Monday, July 18, 2022

Merck And AstraZeneca Quietly Halt LYNK-003 Combo Study


To be certain, there is to be no shame, here. Keytruda® (pembrolizumab) works wonders in many other solid organ / tumors / cancers. And Lynparza® (olaparib) works well in several specified ovarian oncology settings, to be sure. But it would seem that there is no incremental benefit over standard course therapies, in combining the two -- for colorectal cancers.

Again, this is the way life-science (immuno-oncology) advances -- we learn with tiny, halting steps. . . most of the time. Here's that end of day confirmation, from Rahway:

. . .[Merck and AstraZeneca] will stop for futility the Phase 3 LYNK-003 trial investigating LYNPARZA with or without bevacizumab for the treatment of patients with unresectable or metastatic colorectal cancer who have not progressed following first-line induction. This action follows the recommendation of an independent Data Monitoring Committee (DMC), after the DMC reviewed the data from a planned interim analysis. LYNPARZA is a PARP inhibitor that is being co-developed and co-commercialized with AstraZeneca.
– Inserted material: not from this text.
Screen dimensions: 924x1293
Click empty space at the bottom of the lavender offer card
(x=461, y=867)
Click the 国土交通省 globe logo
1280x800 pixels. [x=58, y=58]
At the pre-specified interim analysis for progression-free survival, the efficacy of LYNPARZA as a monotherapy and in combination with bevacizumab relative to control met the criteria for futility by the DMC and accordingly, both experimental arms will be discontinued. No new safety signals were observed with LYNPARZA in this trial, and the safety profiles of both LYNPARZA monotherapy and LYNPARZA combined with bevacizumab in this trial were generally consistent with that observed in previously reported studies. Merck will inform study investigators of the recommendation from the DMC and will advise patients in the trial to speak to their physician regarding treatment options. Data from this study will be shared in a future scientific forum. . . .


I mention it mostly to highlight that there are many very expensive, legitimately ground-breaking, and ultimately. . . dead end alleys, in advancing the frontier of clinical practice in a complicated set of high burden diseases, like cancers. And so, not all pharma runs a Shkreli shell-game, pretending to do clinical research. In point of fact, most large pharma concerns spend deep into the tens of billions of dollars each year, on just this sort of science advancing research.
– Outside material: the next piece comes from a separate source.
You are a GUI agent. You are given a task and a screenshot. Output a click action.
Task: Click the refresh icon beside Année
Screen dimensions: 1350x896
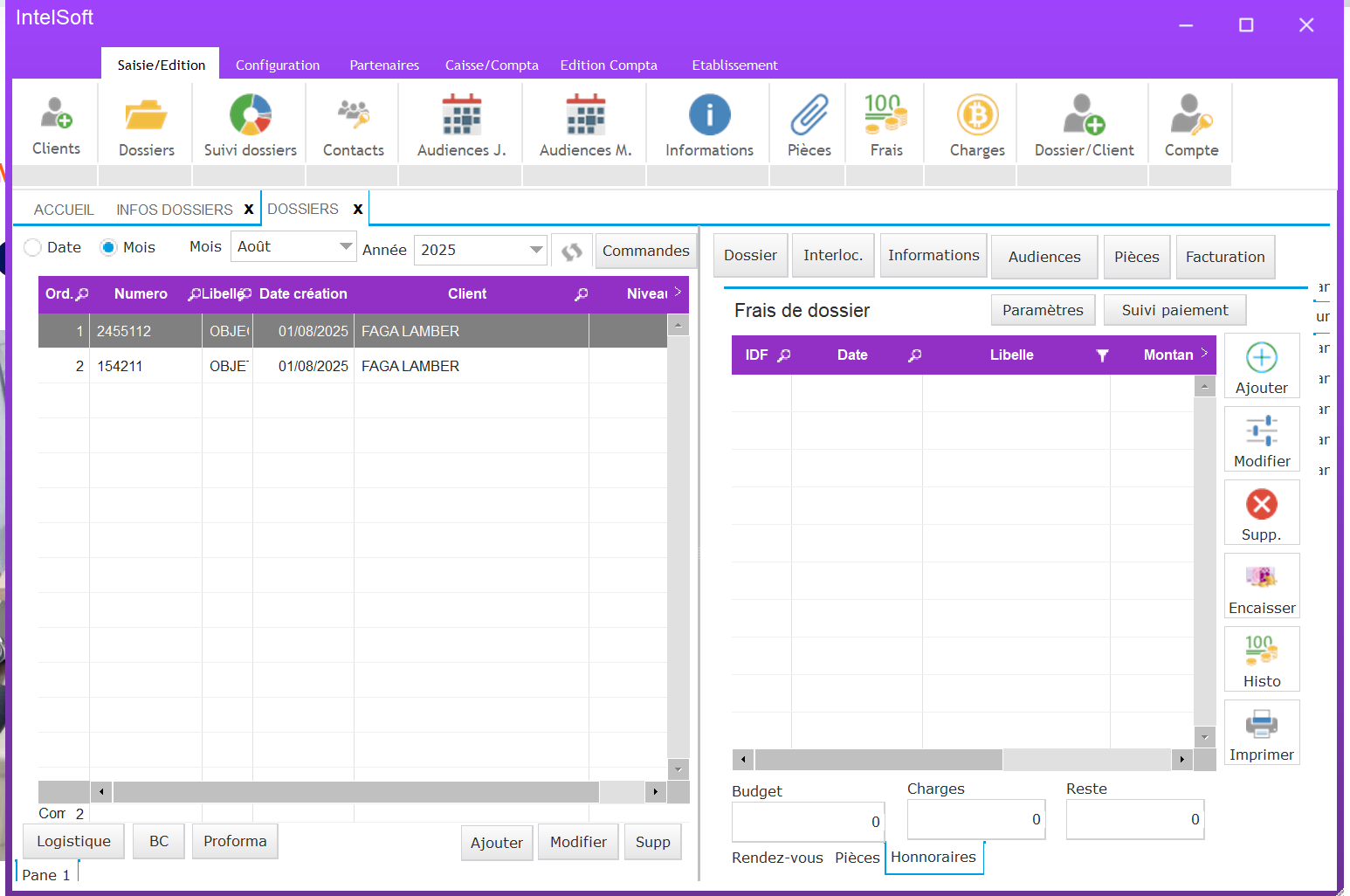pos(572,252)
It does seem that the overall spend peaked in 2021, however according to PhRMA (though that may yet turn out to be a by-product of COVID-19 slowdowns in recruitment for new studies). That is, this may reverse, as people now move about more freely, and will agree to be enrolled in new clinical trial protocols. We shall see.

Be excellent to one another -- and enjoy the summer. . . smile.